Il fit une courte pause, et se redressa fièrement. Peu de gens, jusqu’à présent, s’étaient intéressés à la façon dont il sélectionnait ses enregistrements.

« Le premier critère, c’est l’absence de destinataire. Un bon bruit ne doit s’adresser à personne en particulier. Un enfant qui crie parce qu’il s’est fait mal et qu’il veut que sa mère le console ne fait pas de bruit, il appelle au secours. Un chien qui aboie ne fait du bruit que si l’on ignore ce qui le pousse à aboyer. Vous me suivez ? »

Les deux policiers ne suivaient pas vraiment, mais ils restèrent silencieux afin de ne pas contrarier ni interrompre leur hôte.

« Le deuxième critère que je prends en compte, ajouta Hector, c’est l’origine des sons. Un bon bruit a toujours une origine douteuse. Pour reprendre l’exemple de ce cri d’enfant, je n’aurais pas pu l’ajouter à ma collection si en l’écoutant je m’étais remémoré le visage du bambin qui l’avait poussé, encore moins si je l’avais connu personnellement. »

Un agent bredouilla un « Je comprends » discret, tandis que son collègue murmurait : « C’est très intéressant ».

Après quelques secondes de silence, le premier, celui qui avait déclaré avoir compris, décida de revenir à l’essentiel. On les avait envoyés ici pour vérifier quelque chose de précis.

« Pourriez-vous nous faire écouter l’enregistrement dont vous avez parlé hier au commissariat ? celui qui mentionne un complot terroriste ?

– Bien sûr. Vous êtes là pour ça après tout. »

Hector ouvrit un fichier sur son ordinateur.

« Je ne l’ai pas encore classé. J’ai fait cet enregistrement hier dans le métro, sur la ligne quatre. »

Les policiers tendirent l’oreille. Hector leur fit écouter une conversation entre deux jeunes filles. La première racontait à une amie qu’elle avait une tante qui avait vu un portefeuille tomber de la poche d’un homme. Honnête, elle lui avait signalé. Après l’avoir ramassé et avoir chaleureusement remercié sa bienfaitrice, l’homme avait ajouté : « Si je peux vous donner un conseil, évitez de vous retrouver dans cette station le quinze de ce mois. »

« Vous comprenez, quand j’ai entendu ça, et vu les risques d’attentats qui pèsent en ce moment sur notre belle capitale, j’ai immédiatement pensé à prévenir la police. »

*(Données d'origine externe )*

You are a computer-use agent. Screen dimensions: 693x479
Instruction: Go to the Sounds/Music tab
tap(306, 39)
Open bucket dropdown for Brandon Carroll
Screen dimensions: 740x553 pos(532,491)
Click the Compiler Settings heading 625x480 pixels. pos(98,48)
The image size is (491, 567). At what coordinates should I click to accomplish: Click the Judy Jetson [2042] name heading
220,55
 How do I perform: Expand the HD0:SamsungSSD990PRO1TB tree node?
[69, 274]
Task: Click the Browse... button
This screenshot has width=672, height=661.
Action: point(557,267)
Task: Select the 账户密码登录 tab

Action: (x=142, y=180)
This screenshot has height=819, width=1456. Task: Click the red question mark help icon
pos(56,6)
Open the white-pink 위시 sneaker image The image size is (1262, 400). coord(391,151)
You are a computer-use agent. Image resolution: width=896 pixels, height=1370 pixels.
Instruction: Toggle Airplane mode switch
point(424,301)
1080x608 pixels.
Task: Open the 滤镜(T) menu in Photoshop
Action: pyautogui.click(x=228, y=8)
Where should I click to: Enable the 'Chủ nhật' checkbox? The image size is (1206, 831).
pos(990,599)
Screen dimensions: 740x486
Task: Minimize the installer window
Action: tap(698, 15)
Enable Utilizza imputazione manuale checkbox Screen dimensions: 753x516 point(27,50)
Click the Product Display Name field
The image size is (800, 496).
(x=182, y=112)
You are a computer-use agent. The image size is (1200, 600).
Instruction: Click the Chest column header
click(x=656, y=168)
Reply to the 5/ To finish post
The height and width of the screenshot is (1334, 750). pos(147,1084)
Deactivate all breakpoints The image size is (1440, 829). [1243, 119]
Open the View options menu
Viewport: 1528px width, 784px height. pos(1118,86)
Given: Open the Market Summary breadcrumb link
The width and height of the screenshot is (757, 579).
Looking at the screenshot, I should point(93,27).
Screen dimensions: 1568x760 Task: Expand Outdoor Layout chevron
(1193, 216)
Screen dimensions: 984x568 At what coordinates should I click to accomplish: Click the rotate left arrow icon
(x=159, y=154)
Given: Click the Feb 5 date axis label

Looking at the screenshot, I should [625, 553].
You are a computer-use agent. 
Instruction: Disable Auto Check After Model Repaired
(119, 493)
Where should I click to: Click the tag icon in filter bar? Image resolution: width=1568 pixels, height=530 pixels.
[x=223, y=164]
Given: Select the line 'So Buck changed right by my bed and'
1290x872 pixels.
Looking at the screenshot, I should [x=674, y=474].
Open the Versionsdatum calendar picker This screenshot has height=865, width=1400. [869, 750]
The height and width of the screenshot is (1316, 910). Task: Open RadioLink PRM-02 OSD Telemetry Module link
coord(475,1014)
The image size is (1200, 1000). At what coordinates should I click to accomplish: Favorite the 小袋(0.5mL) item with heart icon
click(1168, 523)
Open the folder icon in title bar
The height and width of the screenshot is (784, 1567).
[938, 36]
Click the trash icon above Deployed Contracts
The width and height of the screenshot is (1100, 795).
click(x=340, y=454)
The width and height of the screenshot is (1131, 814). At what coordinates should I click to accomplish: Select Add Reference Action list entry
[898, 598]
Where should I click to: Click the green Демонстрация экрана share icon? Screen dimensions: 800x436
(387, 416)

Les deux agents restèrent dubitatifs.

« Vous pourriez reconnaître les jeunes filles qu’on vient d’entendre ?

– Non. Sur le coup, je n’y ai même pas prêté attention. C’est en réécoutant le minidisque que j’ai compris que ça pouvait être important. »

L’un des policiers prit un air gêné.

« Je suis désolé, mais je crains que cet enregistrement ne nous soit d’aucune utilité. »

À son grand étonnement, Hector afficha un sourire radieux. Puis, sur l’écran de son ordinateur, il fit glisser le fichier dans un répertoire portant le nom évocateur de « bruits qui courent ».

« Je n’aurais pas pu le garder dans ma collection si vous m’aviez dit le contraire. » annonça-t-il triomphalement.